Description of the task: When a picture appears among the records, leave it out, and copy all else exactly.

◇ ◇ ◇ ◇ ◇

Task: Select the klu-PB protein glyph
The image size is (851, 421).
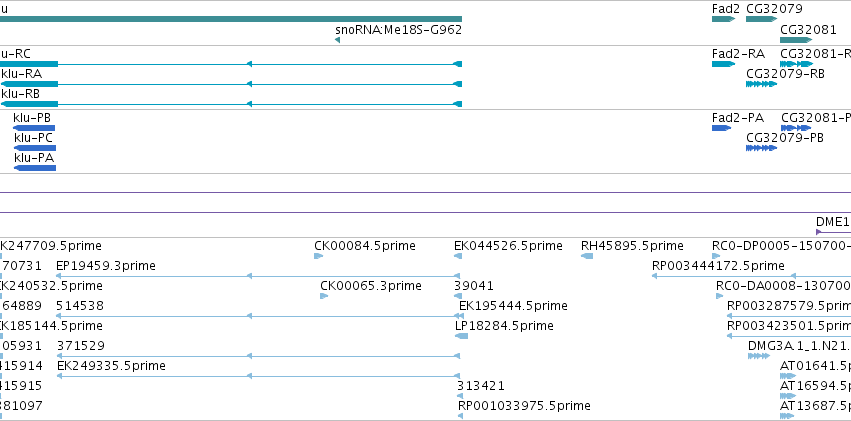Action: pyautogui.click(x=34, y=128)
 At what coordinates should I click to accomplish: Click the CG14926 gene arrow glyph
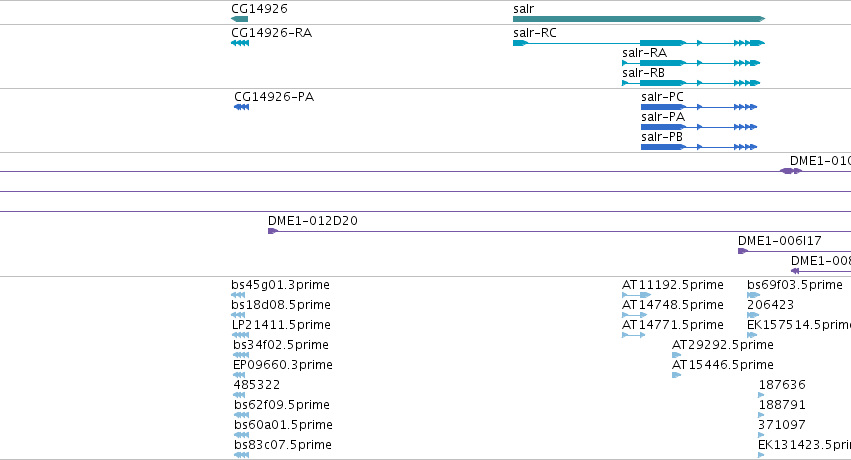(239, 19)

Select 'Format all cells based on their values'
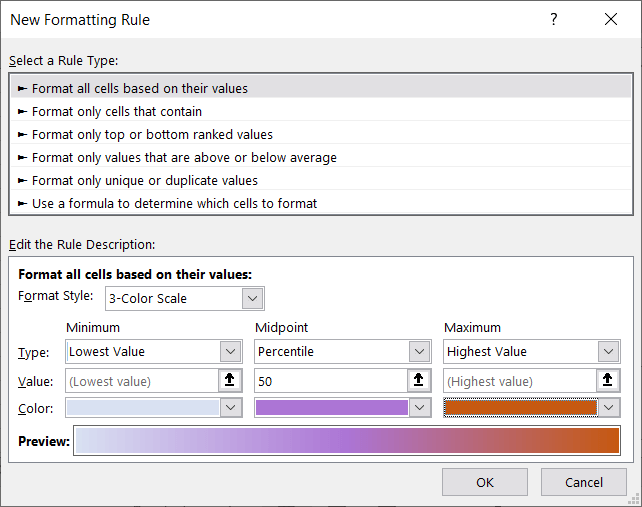[140, 88]
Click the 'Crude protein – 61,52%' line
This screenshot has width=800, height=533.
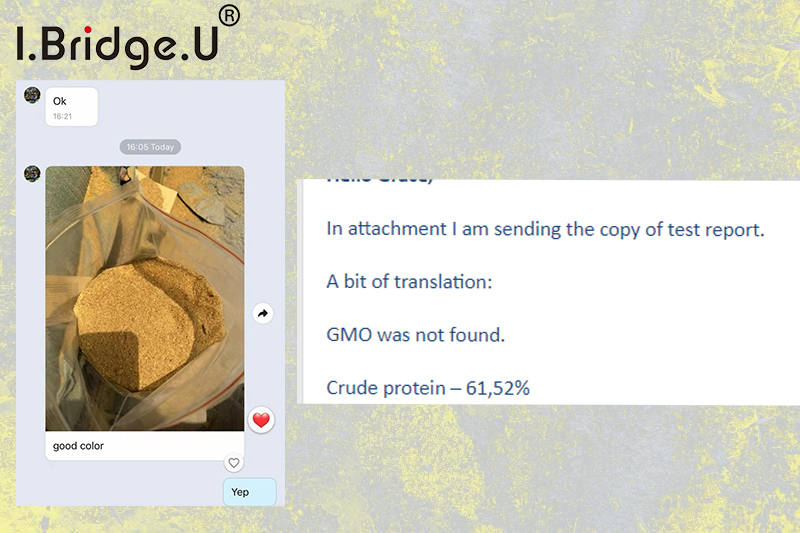click(428, 388)
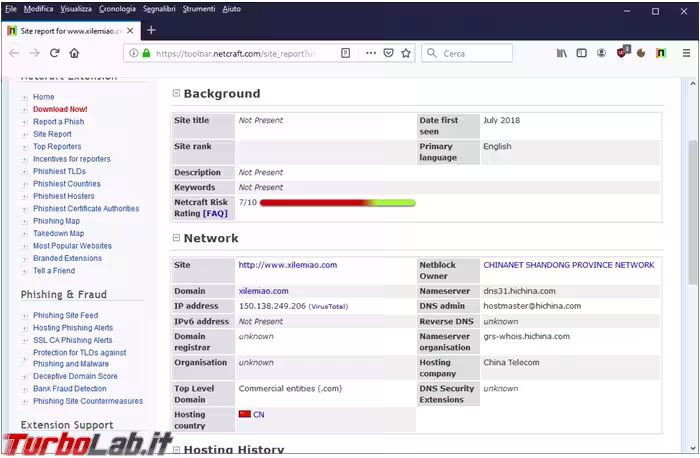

◇ ◇ ◇ ◇ ◇

Answer section:
Task: Select the klu-PB protein glyph
The image size is (851, 421).
Action: pyautogui.click(x=34, y=128)
 At what coordinates should I click to accomplish: Click the CG14926 gene arrow glyph
(239, 19)

Select 'Format all cells based on their values'
[140, 88]
Click the 'Crude protein – 61,52%' line
This screenshot has width=800, height=533.
click(428, 388)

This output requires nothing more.